Los Establos Plaza, on the left at the entrance to downtown Boquete , is a mini-mall with a few shops selling handicrafts, jewelry, souvenirs, and the like.
Packages of good coffee are easy to come by in Boquete, as you might imagine, in an overwhelming variety of roasts, qualities, and flavors. You can choose either whole bean or ground coffee, though whole beans preserve the coffee’s flavor longer. Attractive souvenir packs are often available, which make for nice gifts. Finca Lérida , Café Ruiz, and Café Kotowa are safe bets for excellent coffee.
Panama ’s most widely available boutique coffee is Café Ruiz (tel. 720-1392, www.caferuiz.com , 7 A.M.–6 P.M. Mon.–Sat., 10 A.M.–6 P.M. Sun.). The best-quality Ruiz is the gourmet, which is a lighter roast and is sold in gold bags. Ruiz coffee is increasingly easy to come by throughout Panama, but its gourmet coffee is sold only at its Boquete shop (just north of town on Avenida Central), its shop in Panama City , and a few gourmet stores and upscale supermarkets, including Super Barú in David . La Berlina Estate is arguably the best of the gourmet varieties. To get to Café Ruiz, keep left at the fork past the church. It’s the white complex on the right, near Mi Jardín Es Su Jardín .
Café Kotowa (tel. 720-1430, www.kotowacoffee.com , 7 A.M.–7 P.M. daily) is becoming the mini-Starbucks of Panama, except that Kotowa’s brew actually tastes like coffee. Kotowa café-cum-store outlets and bags of coffee are popping up around the country. Kotowa has two outlets in Boquete, one at the CEFATI and one at Los Establos Plaza.
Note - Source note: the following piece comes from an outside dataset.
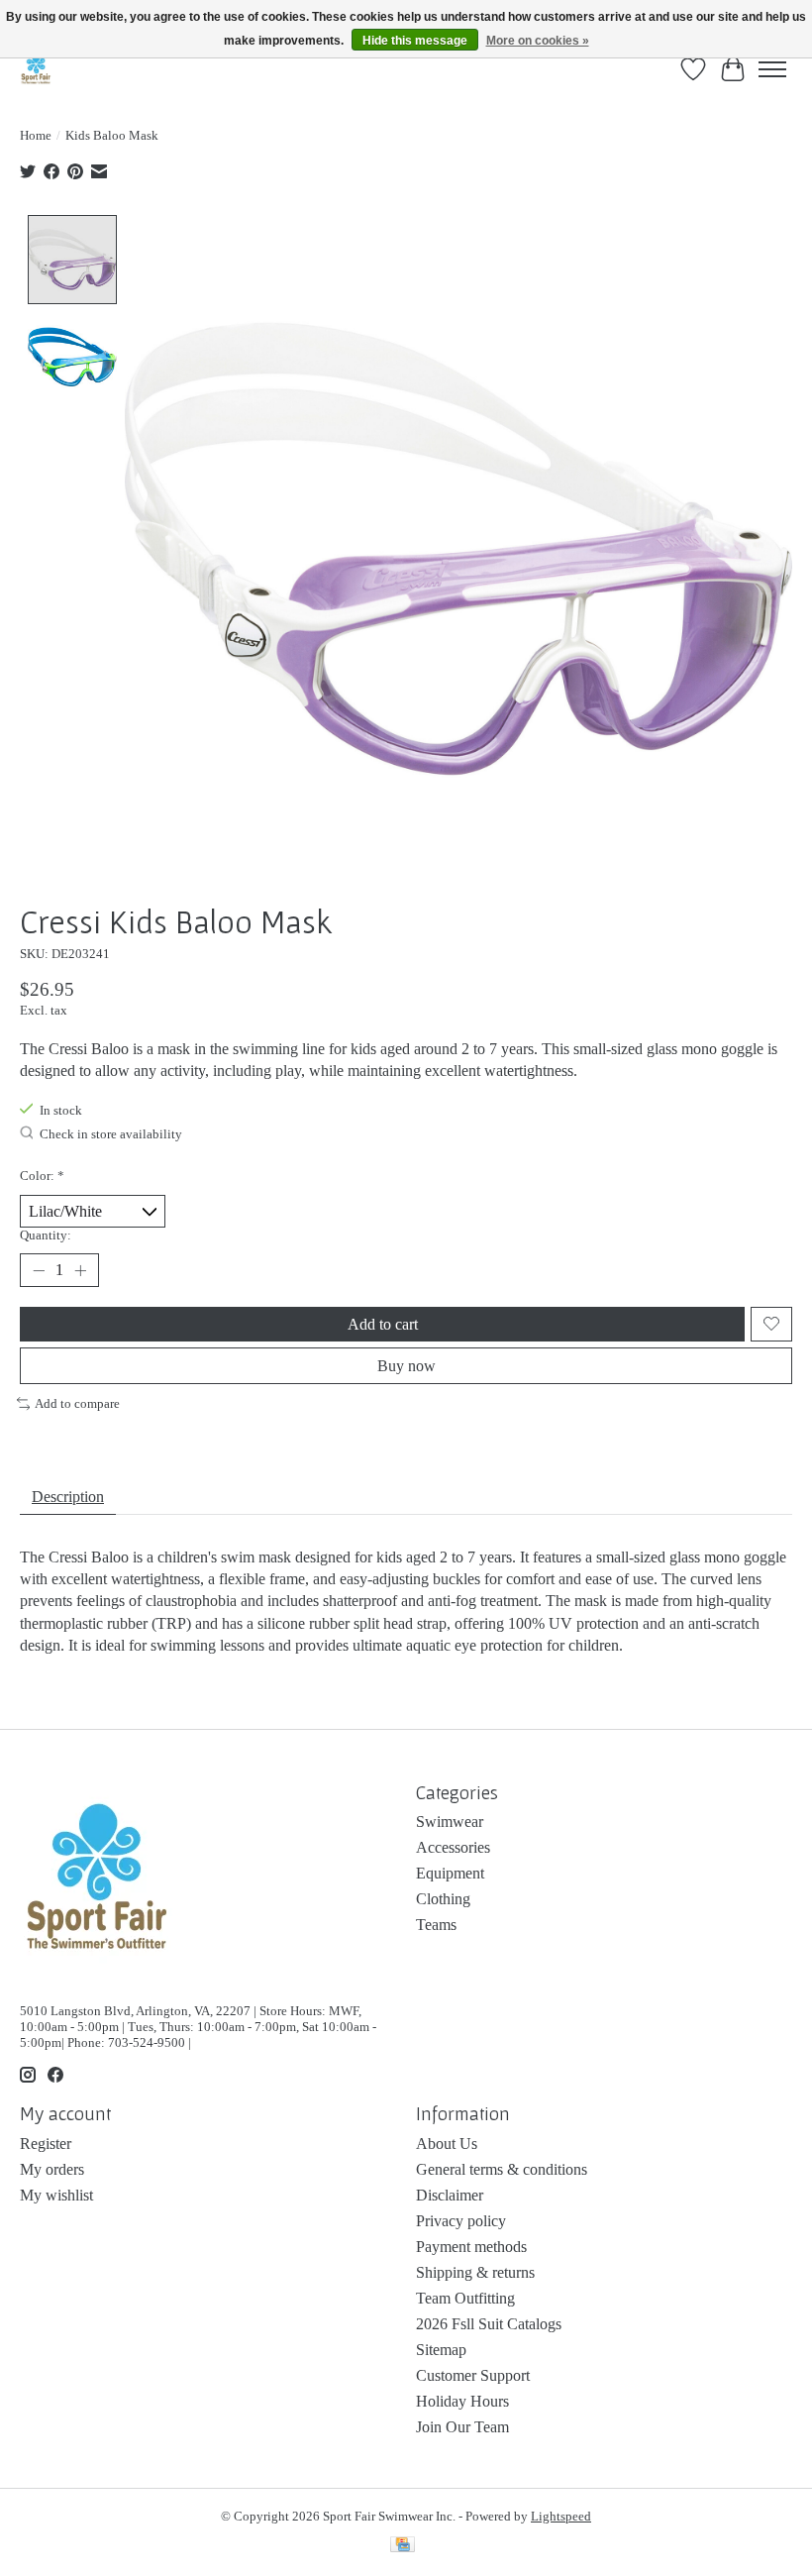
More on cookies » (537, 41)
Some companies will ship coffee overseas. Several have also made their coffee available for online sale, either directly through their websites (e.g., Kotowa and Ruiz) or through international distributors (e.g., Finca Lérida). However, prices are considerably higher than in Boquete , and shipping costs can exceed the cost of the coffee itself.
The Folklórica Museo (Avenida Central, tel. 720-2368, 10 a.m.–6 p.m. Wed.–Mon.) is really more like a rather pricey antique/junk store than a museum, but it’s worth a quick stop. Items of possible interest include a small collection of vintage postcards from around the country, cocobolo statues, and paintings of Ngöbe-Buglé children. It’s north of the church on Avenida Central.
Souvenir El Cacique (tel. 720-2217, 10 a.m.– 7 p.m. Mon.–Sat., 10 a.m.–2 p.m. Sun.) sells Ngöbe-Buglé necklaces, molas  (handcrafted blouses), cocobolo statues and other crafts from Panama, as well as a few things from Guatemala and Peru. The staff speaks English here. It’s on the south side of the town plaza.
The Bookmark (tel. 776-1688, dembook [at] yahoo [dot] com, 9 a.m.–5 p.m. Tues.–Sun.) is in Dolega, a small town about midway between David  and Boquete. Though not a large place, it has the largest collection of English-language books in the country. It has a little bit of everything, mostly used—bestsellers, true crime, science fiction, nonfiction, history, romance, and so on. There are some rare, out-of-print books on Panama, including some from the old Canal Zone library, and a small Spanish-language section.
This is a good place to sell or swap that tattered beach book. It’s worth stopping by even if the place seems closed. It’s run by a friendly American, Hal De Mun, who lives in the back of the house, and he might be around when you stop by. As you head up toward Boquete, look for it on the left 17 kilometers after the turnoff from the Interamericana.